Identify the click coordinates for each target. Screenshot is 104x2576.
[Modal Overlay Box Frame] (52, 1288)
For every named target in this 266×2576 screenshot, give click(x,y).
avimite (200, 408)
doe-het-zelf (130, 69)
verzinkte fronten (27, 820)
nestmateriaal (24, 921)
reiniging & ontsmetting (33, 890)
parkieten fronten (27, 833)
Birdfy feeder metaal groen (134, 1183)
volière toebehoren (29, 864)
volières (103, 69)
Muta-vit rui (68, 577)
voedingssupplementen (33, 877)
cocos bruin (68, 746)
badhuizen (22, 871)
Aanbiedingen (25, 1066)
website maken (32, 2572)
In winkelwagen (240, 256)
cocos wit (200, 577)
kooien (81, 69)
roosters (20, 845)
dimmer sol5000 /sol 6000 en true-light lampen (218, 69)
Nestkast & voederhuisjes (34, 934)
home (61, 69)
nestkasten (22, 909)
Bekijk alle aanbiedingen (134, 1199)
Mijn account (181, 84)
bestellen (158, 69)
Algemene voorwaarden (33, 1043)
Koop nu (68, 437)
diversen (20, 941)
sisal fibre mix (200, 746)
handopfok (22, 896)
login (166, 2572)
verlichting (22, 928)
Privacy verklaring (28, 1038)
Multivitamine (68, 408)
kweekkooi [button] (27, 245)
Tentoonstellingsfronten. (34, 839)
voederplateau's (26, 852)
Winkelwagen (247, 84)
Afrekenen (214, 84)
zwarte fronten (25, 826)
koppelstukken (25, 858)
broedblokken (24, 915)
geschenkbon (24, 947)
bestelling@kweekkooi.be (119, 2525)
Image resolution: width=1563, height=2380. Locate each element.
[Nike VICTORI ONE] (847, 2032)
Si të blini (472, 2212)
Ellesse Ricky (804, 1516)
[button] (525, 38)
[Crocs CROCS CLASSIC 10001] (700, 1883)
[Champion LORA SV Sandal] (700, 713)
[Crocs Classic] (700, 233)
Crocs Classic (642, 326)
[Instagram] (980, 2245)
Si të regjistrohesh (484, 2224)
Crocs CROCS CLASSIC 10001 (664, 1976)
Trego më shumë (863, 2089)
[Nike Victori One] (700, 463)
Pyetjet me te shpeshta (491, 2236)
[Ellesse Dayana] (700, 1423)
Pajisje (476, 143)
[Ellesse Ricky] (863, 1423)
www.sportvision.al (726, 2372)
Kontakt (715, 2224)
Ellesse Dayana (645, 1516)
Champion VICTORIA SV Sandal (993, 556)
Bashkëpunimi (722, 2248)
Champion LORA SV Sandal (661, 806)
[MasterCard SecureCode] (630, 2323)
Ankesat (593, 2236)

- **TASK**
Every line between the one that contains "Trego më shumë (863, 2089)" and the last line of the listing, both included, should be retyped exactly, with nothing else added.

- **TASK SOLUTION**
Trego më shumë (863, 2089)
[Nike Victori One] (700, 463)
Pyetjet me te shpeshta (491, 2236)
[Ellesse Dayana] (700, 1423)
Pajisje (476, 143)
[Ellesse Ricky] (863, 1423)
www.sportvision.al (726, 2372)
Kontakt (715, 2224)
Ellesse Dayana (645, 1516)
Champion VICTORIA SV Sandal (993, 556)
Bashkëpunimi (722, 2248)
Champion LORA SV Sandal (661, 806)
[MasterCard SecureCode] (630, 2323)
Ankesat (593, 2236)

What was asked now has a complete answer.